Upper left image: Lightning flash rate. Lower left image: Charge structure. Right image: Vertical reflectivity cross sections of hail storm during Period 2.


Adaptive DSP Algorithm for PAR Timely Scans

Animation of ADAPTS data collection on 6 April 2009. Green and orange dots indicate active beam positions; white dots inactive beam positions. The horizontal axis depicts a 90 deg sector, while the vertical axis depicts the elevation angles. Image courtesy of Sebastian Torres.

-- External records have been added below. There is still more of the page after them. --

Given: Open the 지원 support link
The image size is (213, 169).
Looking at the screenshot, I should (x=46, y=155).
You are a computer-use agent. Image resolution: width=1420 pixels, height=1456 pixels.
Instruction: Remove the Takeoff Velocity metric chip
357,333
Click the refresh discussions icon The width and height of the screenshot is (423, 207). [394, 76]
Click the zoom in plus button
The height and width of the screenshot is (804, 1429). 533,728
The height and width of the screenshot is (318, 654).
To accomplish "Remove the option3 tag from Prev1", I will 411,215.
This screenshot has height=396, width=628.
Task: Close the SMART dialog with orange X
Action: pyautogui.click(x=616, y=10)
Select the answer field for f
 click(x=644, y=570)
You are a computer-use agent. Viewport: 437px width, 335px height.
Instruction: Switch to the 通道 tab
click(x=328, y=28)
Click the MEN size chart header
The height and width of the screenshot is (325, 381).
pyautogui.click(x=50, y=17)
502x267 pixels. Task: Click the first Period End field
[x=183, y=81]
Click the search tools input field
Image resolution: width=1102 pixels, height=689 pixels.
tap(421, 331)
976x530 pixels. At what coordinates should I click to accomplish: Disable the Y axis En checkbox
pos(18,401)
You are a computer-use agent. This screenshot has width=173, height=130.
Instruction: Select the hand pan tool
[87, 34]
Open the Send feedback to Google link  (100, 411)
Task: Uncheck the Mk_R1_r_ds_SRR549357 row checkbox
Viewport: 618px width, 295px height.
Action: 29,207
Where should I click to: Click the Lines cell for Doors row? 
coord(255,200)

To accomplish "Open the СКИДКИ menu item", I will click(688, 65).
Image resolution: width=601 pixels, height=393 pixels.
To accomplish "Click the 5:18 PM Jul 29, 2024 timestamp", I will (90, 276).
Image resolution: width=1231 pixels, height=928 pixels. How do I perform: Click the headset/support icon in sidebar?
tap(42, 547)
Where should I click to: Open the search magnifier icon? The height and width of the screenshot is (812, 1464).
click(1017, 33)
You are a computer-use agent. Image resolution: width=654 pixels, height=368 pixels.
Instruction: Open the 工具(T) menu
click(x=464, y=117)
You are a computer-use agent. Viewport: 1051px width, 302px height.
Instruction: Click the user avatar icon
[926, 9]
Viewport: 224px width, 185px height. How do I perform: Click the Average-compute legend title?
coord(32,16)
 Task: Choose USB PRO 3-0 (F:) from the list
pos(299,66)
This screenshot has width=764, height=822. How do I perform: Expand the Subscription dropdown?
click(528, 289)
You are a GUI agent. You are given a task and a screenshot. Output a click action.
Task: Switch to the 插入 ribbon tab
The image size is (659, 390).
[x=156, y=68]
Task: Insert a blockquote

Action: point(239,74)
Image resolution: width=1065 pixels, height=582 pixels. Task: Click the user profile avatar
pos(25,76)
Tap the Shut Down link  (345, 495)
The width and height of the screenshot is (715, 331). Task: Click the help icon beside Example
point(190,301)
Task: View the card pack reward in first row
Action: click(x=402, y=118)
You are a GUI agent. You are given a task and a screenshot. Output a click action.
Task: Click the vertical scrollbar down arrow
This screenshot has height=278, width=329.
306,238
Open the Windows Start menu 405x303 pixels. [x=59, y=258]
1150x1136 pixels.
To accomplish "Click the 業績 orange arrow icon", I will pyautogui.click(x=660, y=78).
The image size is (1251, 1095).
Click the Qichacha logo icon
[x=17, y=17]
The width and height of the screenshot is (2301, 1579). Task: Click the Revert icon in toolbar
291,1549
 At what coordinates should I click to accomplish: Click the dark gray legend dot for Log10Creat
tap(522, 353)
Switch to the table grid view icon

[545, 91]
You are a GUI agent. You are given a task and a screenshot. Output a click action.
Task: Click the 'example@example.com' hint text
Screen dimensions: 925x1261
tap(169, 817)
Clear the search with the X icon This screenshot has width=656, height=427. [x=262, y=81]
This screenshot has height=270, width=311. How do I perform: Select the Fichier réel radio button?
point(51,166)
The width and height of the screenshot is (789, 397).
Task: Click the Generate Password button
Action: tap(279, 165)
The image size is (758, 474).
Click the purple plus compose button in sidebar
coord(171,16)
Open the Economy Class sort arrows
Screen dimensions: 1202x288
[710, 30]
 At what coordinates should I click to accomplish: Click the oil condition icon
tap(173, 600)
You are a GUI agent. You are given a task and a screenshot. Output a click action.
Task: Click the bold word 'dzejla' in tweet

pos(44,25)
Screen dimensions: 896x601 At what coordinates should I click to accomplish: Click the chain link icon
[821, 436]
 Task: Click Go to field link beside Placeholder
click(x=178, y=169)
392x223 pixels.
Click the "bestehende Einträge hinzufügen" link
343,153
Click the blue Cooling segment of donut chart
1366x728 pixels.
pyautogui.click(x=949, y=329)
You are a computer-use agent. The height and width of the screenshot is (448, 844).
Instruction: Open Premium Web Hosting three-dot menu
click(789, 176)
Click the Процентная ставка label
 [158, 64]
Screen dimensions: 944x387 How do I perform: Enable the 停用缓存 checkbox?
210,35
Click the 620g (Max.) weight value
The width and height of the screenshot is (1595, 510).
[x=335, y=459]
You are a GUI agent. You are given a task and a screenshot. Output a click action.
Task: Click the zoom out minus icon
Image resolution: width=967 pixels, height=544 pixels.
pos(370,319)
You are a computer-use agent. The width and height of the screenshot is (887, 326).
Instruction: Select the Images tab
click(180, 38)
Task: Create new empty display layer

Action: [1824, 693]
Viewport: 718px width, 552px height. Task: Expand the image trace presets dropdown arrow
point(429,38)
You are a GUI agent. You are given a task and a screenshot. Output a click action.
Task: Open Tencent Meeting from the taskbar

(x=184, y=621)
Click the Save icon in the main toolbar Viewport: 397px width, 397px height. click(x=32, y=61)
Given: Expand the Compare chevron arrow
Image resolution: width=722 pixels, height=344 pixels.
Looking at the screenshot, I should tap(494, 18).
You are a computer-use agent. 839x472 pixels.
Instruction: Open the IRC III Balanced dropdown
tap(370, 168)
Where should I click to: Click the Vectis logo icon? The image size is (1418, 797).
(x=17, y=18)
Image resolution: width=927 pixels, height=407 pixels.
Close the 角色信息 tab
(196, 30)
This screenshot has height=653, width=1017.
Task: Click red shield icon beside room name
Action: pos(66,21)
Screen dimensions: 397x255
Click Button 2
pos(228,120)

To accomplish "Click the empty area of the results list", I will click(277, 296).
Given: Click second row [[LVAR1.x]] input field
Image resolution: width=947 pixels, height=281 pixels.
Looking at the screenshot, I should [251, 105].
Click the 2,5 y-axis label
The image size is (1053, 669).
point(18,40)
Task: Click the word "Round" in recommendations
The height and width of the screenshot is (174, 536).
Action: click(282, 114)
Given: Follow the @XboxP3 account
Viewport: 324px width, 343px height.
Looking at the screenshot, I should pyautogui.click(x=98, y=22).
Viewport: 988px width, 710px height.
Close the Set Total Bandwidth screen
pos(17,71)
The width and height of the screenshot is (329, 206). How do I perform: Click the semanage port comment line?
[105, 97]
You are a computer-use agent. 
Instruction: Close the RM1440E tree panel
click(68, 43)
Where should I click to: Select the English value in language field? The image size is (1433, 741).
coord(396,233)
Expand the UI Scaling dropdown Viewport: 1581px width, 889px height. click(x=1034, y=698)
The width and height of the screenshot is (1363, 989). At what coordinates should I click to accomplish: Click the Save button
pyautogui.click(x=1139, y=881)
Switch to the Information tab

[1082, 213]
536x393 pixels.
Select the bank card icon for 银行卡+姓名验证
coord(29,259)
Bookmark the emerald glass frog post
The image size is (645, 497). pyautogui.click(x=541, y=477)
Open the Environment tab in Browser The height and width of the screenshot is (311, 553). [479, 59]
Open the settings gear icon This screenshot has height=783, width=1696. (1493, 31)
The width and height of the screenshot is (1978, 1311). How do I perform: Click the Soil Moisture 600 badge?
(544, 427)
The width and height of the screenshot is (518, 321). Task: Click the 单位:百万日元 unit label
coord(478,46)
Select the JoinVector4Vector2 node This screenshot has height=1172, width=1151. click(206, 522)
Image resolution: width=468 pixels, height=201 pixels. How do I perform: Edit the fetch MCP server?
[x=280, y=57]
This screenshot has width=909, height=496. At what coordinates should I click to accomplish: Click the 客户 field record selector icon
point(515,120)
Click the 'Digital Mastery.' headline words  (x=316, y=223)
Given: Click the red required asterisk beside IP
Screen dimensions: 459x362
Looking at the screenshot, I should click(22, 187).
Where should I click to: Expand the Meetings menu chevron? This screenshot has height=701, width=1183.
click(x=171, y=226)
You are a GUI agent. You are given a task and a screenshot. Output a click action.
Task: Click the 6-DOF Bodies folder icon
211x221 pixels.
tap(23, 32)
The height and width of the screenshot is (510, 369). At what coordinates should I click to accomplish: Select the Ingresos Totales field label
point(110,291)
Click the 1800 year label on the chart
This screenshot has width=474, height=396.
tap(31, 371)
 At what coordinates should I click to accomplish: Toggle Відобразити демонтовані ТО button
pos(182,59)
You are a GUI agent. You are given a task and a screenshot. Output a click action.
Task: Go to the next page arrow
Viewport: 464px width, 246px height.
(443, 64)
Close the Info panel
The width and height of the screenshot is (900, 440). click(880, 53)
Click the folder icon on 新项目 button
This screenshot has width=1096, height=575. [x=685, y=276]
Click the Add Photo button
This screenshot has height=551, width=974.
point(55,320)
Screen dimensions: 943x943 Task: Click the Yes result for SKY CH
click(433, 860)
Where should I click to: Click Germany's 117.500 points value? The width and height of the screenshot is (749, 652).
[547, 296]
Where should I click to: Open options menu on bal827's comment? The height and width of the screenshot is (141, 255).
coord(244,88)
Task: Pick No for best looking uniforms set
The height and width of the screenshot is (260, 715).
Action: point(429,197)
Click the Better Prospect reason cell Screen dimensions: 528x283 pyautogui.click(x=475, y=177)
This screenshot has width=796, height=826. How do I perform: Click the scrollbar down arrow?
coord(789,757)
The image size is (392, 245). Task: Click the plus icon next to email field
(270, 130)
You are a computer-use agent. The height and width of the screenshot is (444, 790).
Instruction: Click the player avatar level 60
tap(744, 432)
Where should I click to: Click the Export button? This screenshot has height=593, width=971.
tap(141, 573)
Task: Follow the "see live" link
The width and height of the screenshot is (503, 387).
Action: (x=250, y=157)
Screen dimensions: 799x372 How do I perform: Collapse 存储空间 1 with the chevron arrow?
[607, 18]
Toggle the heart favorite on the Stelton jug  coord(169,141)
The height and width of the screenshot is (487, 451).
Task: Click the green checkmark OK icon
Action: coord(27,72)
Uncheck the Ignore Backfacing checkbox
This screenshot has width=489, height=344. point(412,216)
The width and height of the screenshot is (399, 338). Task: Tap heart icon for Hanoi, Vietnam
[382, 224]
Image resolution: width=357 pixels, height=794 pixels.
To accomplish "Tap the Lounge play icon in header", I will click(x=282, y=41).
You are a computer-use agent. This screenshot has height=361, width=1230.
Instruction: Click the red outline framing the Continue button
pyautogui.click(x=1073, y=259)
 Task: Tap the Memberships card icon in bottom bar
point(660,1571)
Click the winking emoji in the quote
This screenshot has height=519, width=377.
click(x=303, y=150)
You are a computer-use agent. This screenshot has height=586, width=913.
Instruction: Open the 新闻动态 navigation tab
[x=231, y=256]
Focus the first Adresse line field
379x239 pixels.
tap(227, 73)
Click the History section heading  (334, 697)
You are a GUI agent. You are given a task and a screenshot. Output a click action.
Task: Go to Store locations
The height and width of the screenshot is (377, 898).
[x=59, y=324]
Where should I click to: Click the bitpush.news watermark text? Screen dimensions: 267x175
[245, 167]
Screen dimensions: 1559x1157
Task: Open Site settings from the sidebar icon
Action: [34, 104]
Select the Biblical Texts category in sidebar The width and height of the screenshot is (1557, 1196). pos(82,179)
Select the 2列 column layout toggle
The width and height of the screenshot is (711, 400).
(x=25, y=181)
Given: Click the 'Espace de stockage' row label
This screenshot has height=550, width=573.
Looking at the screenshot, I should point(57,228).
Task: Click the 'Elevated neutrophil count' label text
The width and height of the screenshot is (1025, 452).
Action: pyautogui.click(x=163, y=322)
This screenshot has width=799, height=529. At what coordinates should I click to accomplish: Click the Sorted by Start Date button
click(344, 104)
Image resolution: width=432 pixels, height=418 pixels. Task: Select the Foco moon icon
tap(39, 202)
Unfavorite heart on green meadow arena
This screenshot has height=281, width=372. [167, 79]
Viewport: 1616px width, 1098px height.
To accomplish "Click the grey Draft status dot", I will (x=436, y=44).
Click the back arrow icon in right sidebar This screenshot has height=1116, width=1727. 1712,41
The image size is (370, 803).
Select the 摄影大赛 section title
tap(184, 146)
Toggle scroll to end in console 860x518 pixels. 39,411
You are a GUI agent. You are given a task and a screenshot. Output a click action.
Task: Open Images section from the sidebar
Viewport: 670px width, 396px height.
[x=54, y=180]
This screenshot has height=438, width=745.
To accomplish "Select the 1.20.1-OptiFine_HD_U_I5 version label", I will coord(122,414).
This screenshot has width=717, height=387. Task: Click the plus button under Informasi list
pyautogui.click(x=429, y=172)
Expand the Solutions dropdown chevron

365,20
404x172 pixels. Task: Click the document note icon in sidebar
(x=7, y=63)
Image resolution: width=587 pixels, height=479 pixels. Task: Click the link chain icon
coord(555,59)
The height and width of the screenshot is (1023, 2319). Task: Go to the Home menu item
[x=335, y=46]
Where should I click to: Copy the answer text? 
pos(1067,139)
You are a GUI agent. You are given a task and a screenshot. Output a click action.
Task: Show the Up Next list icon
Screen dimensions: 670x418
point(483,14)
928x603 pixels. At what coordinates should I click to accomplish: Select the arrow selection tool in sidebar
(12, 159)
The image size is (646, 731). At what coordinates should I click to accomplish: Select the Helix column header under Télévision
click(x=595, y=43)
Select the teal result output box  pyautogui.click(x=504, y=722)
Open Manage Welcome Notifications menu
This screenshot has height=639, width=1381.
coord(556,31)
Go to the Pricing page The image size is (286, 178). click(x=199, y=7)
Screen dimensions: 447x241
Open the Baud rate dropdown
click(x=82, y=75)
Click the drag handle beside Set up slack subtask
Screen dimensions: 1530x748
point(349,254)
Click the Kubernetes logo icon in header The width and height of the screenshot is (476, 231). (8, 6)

Working at NOAA/NSSL gives meteorologists the opportunity to collaborate with Radar and Software Engineers, and vice versa. An example is the new adaptive scanning cability of ADAPTS. The ADAPTS, which stands for Adaptive DSP (Digital Signal Processing) Algorithm for PAR Timely Scans, periodically (~5 min) completes a volumetric surveillance scan, which is used to determine where weather echoes are located. Following a surveillance scan, data collection continues contiguously at low elevation angles (e.g., 0.5–2.5°) and is then limited to areas with weather echoes (green dots in figure to the left) and a neighborhood around them (orange dots in figure to the left). The scanning positions with the neighborhood helps to capture storm advection, growth, and decay between surveillance scans. A detailed description of ADAPTS is published in the AMS Journal of Applied Meterology and Climate (AMS weblink).